Question: A chimney 20 meters high standing on top of a building subtends an angle whose tangent is \(\dfrac{1...

Question

A chimney 20 meters high standing on top of a building subtends an angle whose tangent is $\dfrac{1}{6}$ at a distance 70m from the foot of the building. Find the height of the building.

Answer 1

Solution

First, draw the figure on the base of the data provided. Then find the value of $\tan \beta$ from triangle BCD. After that, find the value of $\tan \alpha$ from the triangle ABC by using the formula $\tan \left( {A + B} \right) = \dfrac{{\tan A + \tan B}}{{1 - \tan A\tan B}}$ . After that substitute the values and do simplification to get the desired result.

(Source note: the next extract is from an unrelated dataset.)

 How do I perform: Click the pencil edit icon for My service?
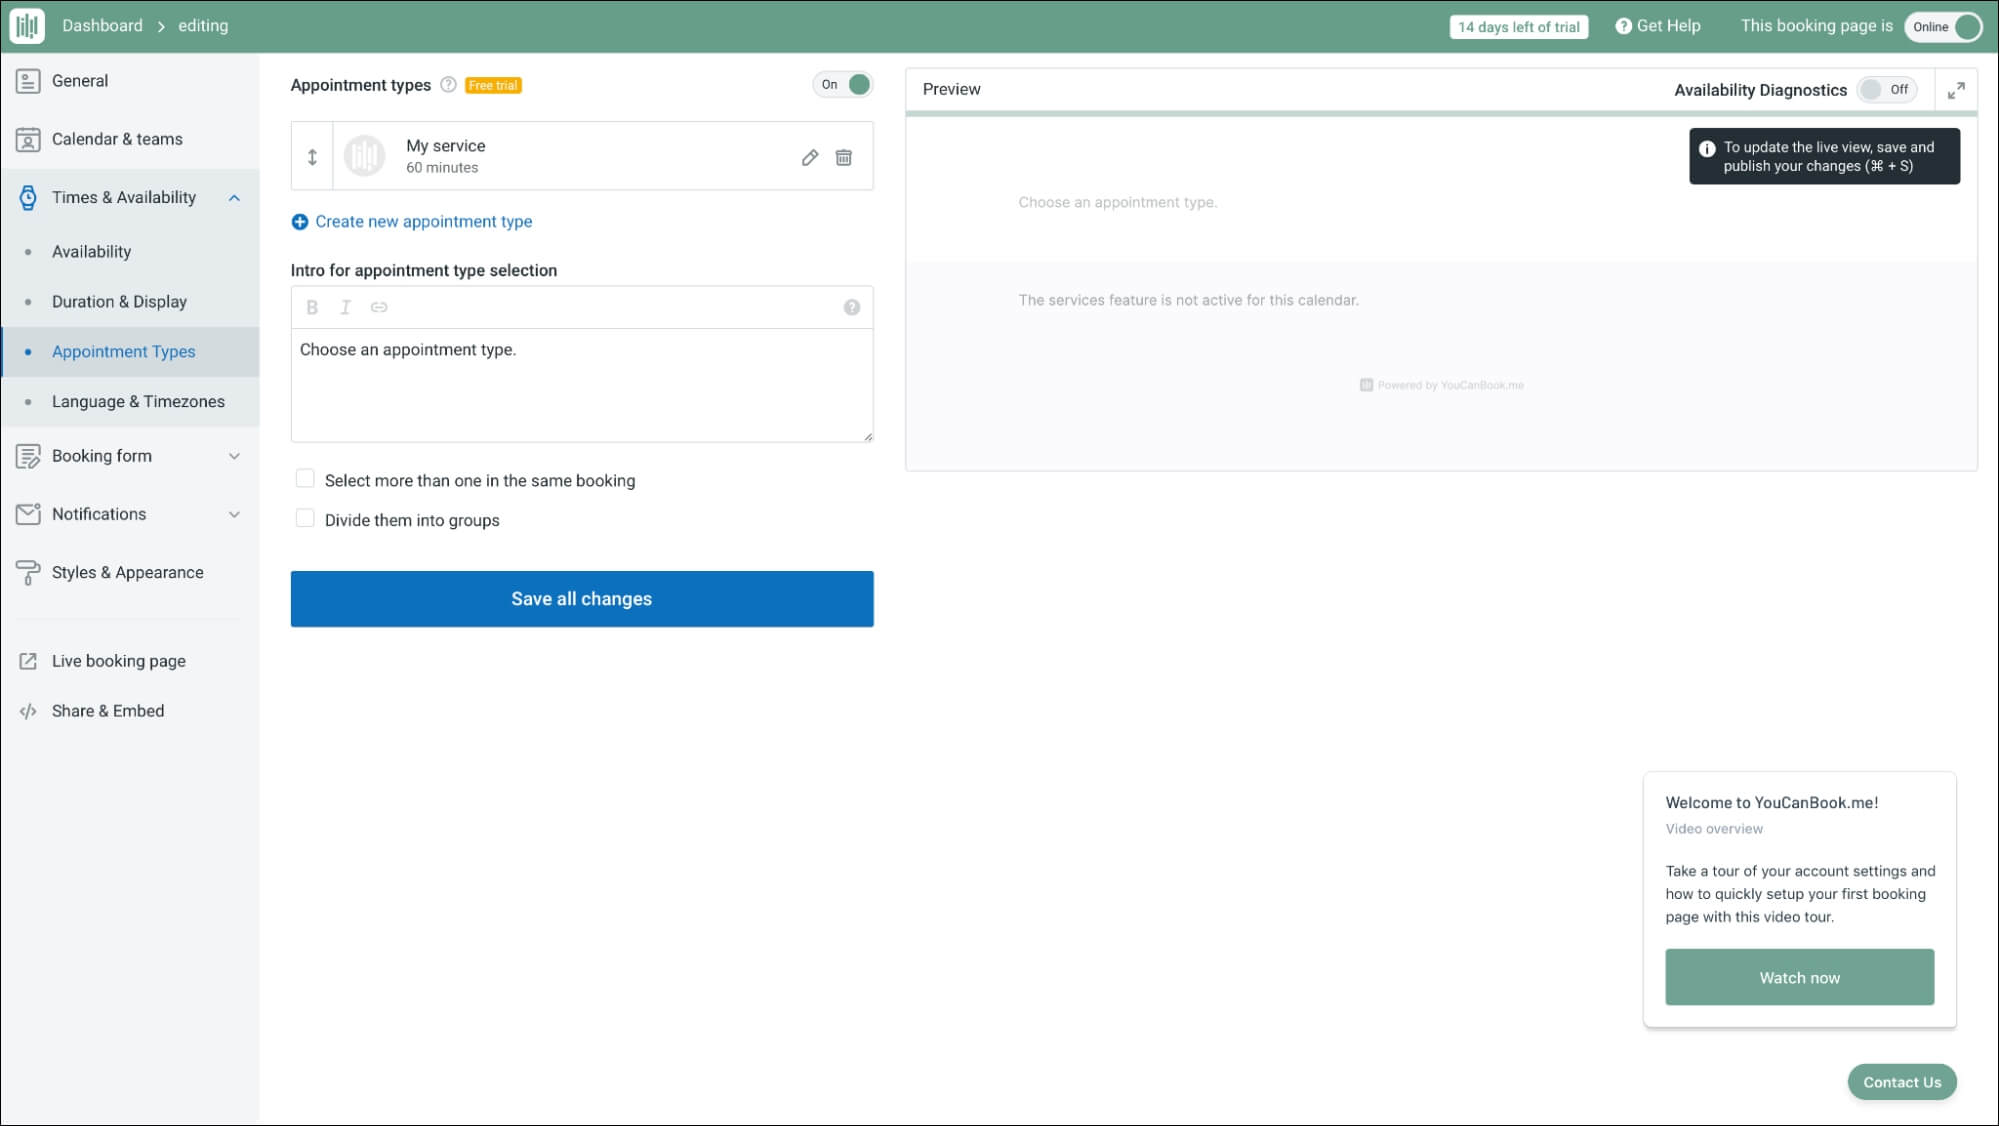(810, 157)
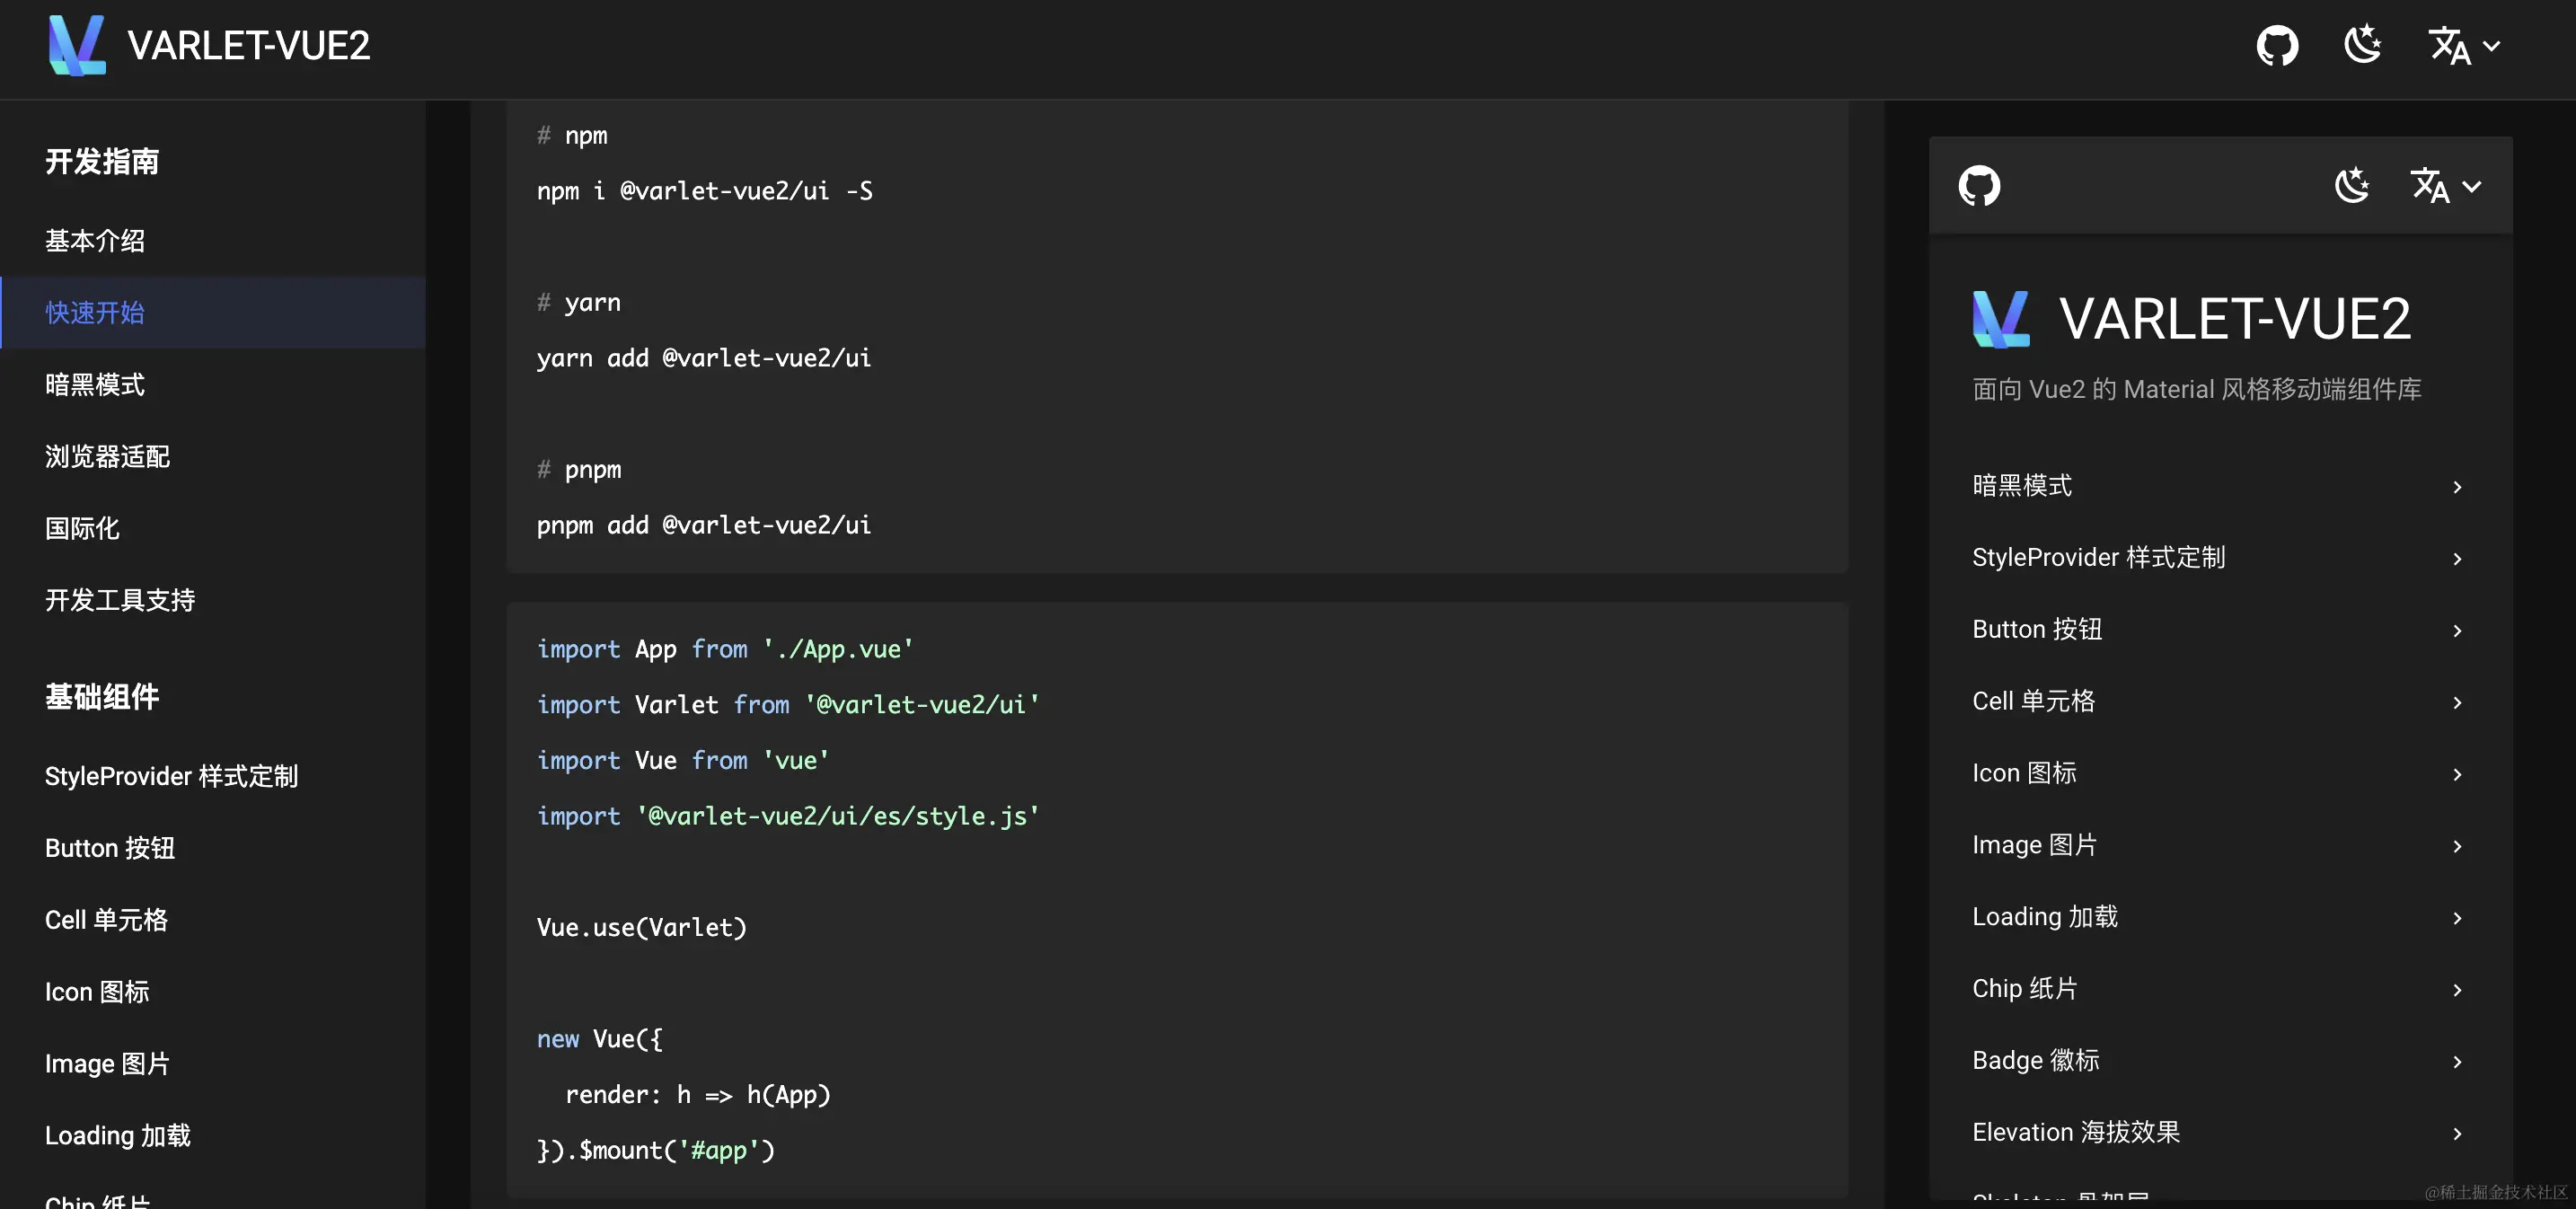The height and width of the screenshot is (1209, 2576).
Task: Click chevron beside Button 按钮 in preview
Action: coord(2457,631)
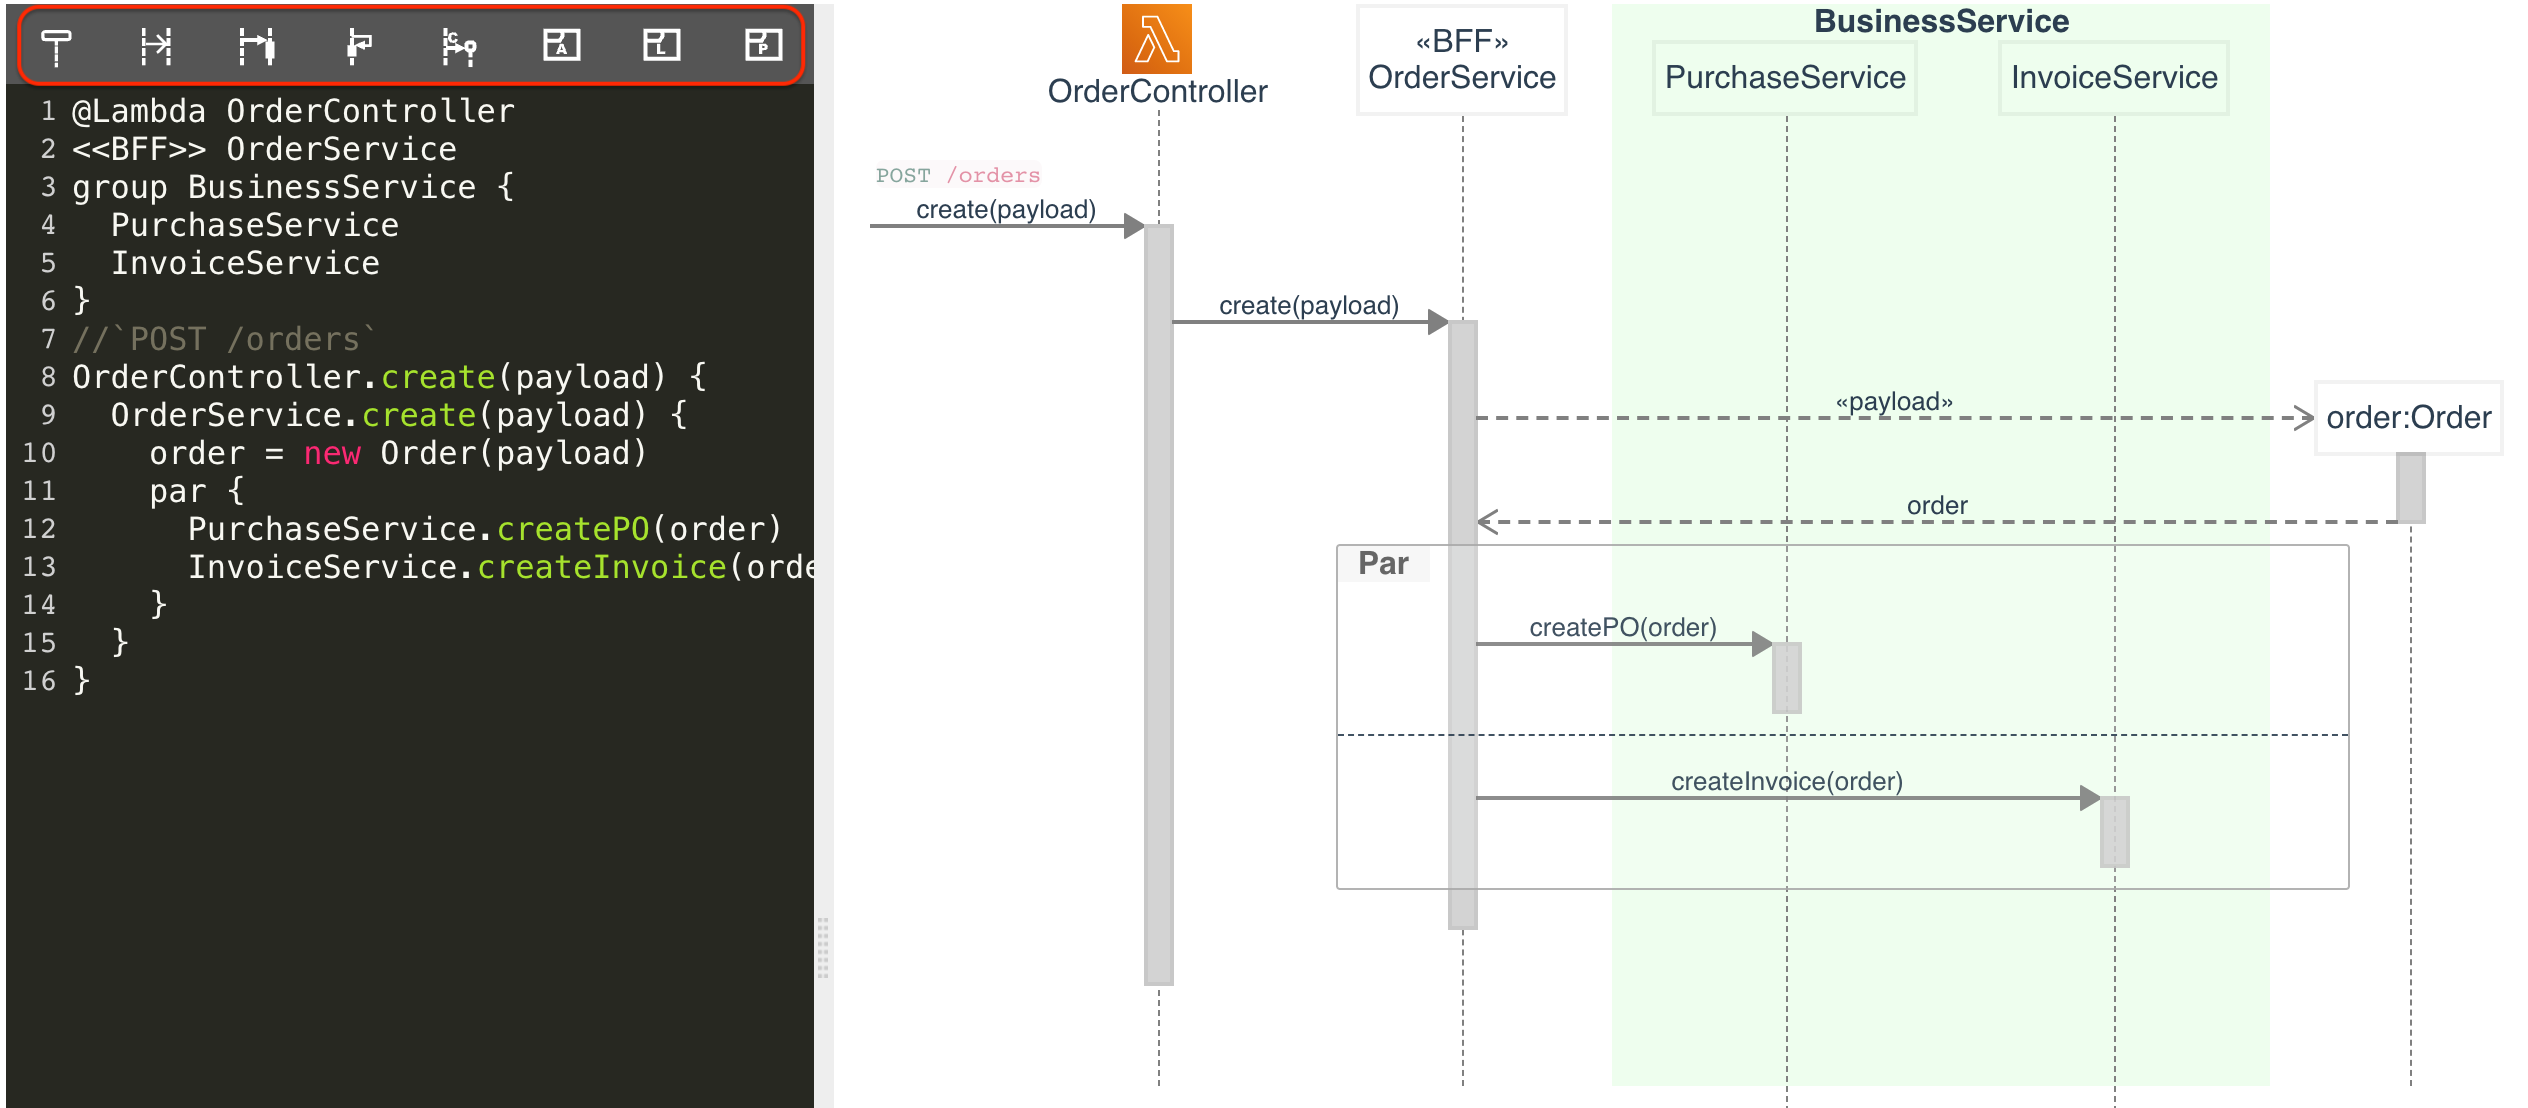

Complete step-by-step solution:
First, draw the figure of the triangle using the given sides and angles.
The figure will somehow look like this,

Where CD is the length of the chimney DB is the length of the house AB is the distance between the foot of the building and the point of elevation and $\theta ,\beta$ is the angle of elevation.
It is already given that $CD = 20m$ and $AB = 70m$ .
Let us take the height of the building be h meters.
Now in $\Delta ACD$ , it is already given that
$\tan \theta = \dfrac{1}{6}$ ................….. (1)
In $\Delta ABD$ ,
$\tan \beta = \dfrac{{BD}}{{AB}}$
Substitute the values,
$\Rightarrow \tan \beta = \dfrac{h}{{70}}$ ..............….. (2)
In $\Delta ABC$ ,
$\tan \left( {\theta + \beta } \right) = \dfrac{{BC}}{{AB}}$
Since $BC = BD + DC$ . Then,
$\Rightarrow \tan \left( {\theta + \beta } \right) = \dfrac{{BD + DC}}{{AB}}$
Substitute the values,
$\Rightarrow \tan \left( {\theta + \beta } \right) = \dfrac{{h + 20}}{{70}}$
As we know that $\tan \left( {A + B} \right) = \dfrac{{\tan A + \tan B}}{{1 - \tan A\tan B}}$ . So,
$\Rightarrow \dfrac{{\tan \theta + \tan \beta }}{{1 - \tan \theta \tan \beta }} = \dfrac{{h + 20}}{{70}}$
Substitute the values from equation (1) and (2),
$\Rightarrow \dfrac{{\dfrac{1}{6} + \dfrac{h}{{70}}}}{{1 - \dfrac{1}{6} \times \dfrac{h}{{70}}}} = \dfrac{{h + 20}}{{70}}$
Take LCM on both numerator and denominator,
$\Rightarrow \dfrac{{\dfrac{{70 + 6h}}{{420}}}}{{\dfrac{{420 - h}}{{420}}}} = \dfrac{{h + 20}}{{70}}$
Cancel out the common factors,
$\Rightarrow \dfrac{{70 + 6h}}{{420 - h}} = \dfrac{{h + 20}}{{70}}$
Cross multiply the terms,
$\Rightarrow 70\left( {70 + 6h} \right) = \left( {h + 20} \right)\left( {420 - h} \right)$
Multiply the terms on both sides,
$\Rightarrow 4900 + 420h = 420h - {h^2} + 8400 - 20h$
Simplify the terms,
$\Rightarrow 4900 = - {h^2} + 8400 - 20h$
Move all terms to one side,
$\Rightarrow {h^2} + 20h - 3500 = 0$
We can write 20 as (70 – 50)
$\Rightarrow {h^2} + \left( {70 - 50} \right)h - 3500 = 0$
Open the brackets and multiply the terms,
$\Rightarrow {h^2} + 70h - 50h - 3500 = 0$
Take common factors from the equation,
$\Rightarrow h\left( {h + 70} \right) - 50\left( {h + 70} \right) = 0$
Take common factors from the equation,
$\Rightarrow \left( {h + 70} \right)\left( {h - 50} \right) = 0$
Then,
$\Rightarrow h = - 70,50$
Since height cannot be negative. So,
$\therefore h = 50m$

The height of the building is 50m

Note: Sketching figures is a must in these height and distance problems. It gives you a better understanding of what values you have and what you need to find out. 20m is the height of the chimney given students often make the mistake to consider it as a height of BC i.e., the height of the building + chimney.